The couple chose Piedmont for their home to be within a mile of Elizabeth’s mother. She said her family has been to the lot several times over the last two weeks cleaning debris and cutting some of the smaller trees. A groundbreaking ceremony was held Wednesday afternoon.
The executive director of the Calhoun County Habitat for Humanity, Amanda Pinson, said this idea began in the county about a year ago with a phone call from a former Habitat board member.
“We were contacted by Jim Robbins, who is the main sponsor of the build, because he wanted to build a house for a veteran,” she said. “After that I went to my board of directors and they all agreed.”

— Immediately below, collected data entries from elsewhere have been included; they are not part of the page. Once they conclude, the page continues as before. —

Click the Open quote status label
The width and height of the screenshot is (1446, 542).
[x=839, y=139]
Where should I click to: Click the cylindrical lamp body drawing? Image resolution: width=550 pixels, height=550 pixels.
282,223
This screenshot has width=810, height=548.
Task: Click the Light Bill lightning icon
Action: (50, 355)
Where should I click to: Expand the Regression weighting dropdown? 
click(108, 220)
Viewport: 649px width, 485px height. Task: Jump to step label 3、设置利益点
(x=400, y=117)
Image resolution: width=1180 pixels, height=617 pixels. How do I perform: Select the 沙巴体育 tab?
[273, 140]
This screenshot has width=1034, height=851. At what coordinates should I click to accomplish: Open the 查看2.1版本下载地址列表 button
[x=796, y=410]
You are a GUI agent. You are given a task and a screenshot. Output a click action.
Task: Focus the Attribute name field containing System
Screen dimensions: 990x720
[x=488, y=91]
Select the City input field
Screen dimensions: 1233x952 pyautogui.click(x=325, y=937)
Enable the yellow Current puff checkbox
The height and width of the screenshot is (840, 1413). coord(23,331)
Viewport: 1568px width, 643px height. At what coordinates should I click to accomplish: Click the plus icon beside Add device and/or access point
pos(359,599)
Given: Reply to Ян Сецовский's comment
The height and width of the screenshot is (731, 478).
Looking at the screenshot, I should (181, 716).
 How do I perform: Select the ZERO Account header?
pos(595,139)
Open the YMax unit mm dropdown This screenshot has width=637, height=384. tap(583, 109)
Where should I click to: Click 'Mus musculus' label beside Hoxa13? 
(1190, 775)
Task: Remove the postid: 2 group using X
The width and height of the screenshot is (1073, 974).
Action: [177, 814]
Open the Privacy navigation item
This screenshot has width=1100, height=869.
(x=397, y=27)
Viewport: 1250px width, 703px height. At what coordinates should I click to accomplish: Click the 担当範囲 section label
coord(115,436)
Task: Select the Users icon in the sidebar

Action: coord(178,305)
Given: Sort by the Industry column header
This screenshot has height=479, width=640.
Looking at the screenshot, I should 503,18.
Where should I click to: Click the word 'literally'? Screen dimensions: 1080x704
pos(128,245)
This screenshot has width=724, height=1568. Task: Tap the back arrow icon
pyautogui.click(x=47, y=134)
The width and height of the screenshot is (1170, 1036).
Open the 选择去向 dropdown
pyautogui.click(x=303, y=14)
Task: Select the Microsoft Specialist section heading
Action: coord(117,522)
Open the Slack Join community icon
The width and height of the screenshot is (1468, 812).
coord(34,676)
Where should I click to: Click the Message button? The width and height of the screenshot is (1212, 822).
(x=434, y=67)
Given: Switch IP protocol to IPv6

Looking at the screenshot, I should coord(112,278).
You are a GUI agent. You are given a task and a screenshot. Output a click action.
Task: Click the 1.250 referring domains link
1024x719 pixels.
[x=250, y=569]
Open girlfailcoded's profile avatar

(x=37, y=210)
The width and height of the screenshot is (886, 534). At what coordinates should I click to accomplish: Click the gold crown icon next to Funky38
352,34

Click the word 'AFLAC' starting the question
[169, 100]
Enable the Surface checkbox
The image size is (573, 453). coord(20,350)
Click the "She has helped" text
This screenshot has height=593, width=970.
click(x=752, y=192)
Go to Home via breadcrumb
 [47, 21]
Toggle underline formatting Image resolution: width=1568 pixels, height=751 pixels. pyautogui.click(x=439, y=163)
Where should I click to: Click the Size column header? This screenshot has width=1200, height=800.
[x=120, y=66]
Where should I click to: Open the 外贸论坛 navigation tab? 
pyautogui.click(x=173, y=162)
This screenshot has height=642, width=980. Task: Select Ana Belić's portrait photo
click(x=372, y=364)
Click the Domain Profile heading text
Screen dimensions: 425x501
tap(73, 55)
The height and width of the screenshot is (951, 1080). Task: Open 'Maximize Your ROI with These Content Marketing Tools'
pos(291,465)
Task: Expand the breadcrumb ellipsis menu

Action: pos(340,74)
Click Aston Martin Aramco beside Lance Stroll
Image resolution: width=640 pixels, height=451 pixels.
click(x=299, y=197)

Pinson said these homes take around nine months to complete and cost around $75,000 to construct. The full amount has been gathered for this particular project, thanks in part to Robbins’ contribution of 25 percent of the cost. The family being helped will contribute a portion of the construction labor, as is Habitat policy. She said local veterans will be encouraged to help construct the home. In March a group of college students from Minnesota will travel south to help with construction.
“I’m not sure why it took us so long to come up with this,” Robbins said. “Maybe it was God speaking to us, I’m not sure. We are so grateful for the military in this community and county.”
Robbins said that gratitude stems in part from the history the county has with the military, such as when Fort McClellan operated as a full-sized base.
“It is only fitting that we do this, and it’s probably overdue,” he said. “I am so excited for this family.”
That excitement was echoed by Elizabeth Jester and her son, who had already started digging before the ceremonial groundbreaking.
“This is a huge blessing and we’re very thankful and excited,” she said.